Lawmakers in both parties remain deeply frustrated that the State Department did not begin a mass evacuation earlier, targeting Afghans who worked for the U.S. military during the war and who are now acutely vulnerable to Taliban reprisals. They are also concerned about the estimated 100 U.S. citizens who are still in Afghanistan and seeking to leave.
But Tuesday’s session was not a bipartisan pile-on. Several Democrats said there was no clean way for the U.S. to leave Afghanistan after years of executing a failed mission that shifted from defeating al-Qaida to nation building.
Sen. Brian Schatz, D-Hawaii, said Washington pundits and defense contractors are coming out about how the war ended “because they didn’t want it to ever end.”
“They’re mad because they think we should be an occupying force indefinitely, and they know that position is untenable,” he said. “They won’t acknowledge the fundamental mistake was that we invaded a country in Central Asia without a good understanding of its people, its history or origins or of its culture.”

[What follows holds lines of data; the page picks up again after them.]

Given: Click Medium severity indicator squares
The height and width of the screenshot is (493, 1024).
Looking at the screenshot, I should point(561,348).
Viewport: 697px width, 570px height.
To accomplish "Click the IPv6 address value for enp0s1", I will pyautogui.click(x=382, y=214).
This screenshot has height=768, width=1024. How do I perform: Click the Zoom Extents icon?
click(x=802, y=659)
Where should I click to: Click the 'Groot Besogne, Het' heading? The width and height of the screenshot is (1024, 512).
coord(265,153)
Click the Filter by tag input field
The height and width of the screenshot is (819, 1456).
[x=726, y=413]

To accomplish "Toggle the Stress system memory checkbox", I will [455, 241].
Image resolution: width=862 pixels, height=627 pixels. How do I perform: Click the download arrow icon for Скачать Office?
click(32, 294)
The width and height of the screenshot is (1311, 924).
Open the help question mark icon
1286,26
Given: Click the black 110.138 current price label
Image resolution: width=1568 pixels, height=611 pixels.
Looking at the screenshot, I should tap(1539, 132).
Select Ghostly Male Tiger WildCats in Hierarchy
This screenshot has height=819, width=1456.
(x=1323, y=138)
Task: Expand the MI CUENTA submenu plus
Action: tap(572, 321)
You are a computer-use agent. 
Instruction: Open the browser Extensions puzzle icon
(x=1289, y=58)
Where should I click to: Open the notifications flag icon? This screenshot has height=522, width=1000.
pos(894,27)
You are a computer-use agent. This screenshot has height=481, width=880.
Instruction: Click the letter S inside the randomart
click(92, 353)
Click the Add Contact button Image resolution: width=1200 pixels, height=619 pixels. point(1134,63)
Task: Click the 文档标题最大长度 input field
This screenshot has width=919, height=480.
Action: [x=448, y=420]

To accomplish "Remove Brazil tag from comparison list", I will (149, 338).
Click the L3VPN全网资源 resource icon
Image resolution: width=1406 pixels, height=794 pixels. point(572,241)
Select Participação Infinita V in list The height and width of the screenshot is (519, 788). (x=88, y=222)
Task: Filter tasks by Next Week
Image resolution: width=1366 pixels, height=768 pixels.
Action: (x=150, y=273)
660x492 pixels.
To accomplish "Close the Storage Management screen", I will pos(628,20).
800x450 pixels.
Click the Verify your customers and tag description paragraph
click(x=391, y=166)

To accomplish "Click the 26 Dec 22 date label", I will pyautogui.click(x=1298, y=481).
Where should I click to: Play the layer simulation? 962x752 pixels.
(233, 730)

Sen. Jeanne Shaheen, D-N.H., said she and other senators tried for years to speed up the special immigrant visa (SIV) process for Afghans who served alongside U.S. troops, as translators and in other roles, but those efforts were stymied by Republicans in Congress and the Trump administration. She questioned how GOP lawmakers could be expressing outrage now over their fate and the fate of Afghan women.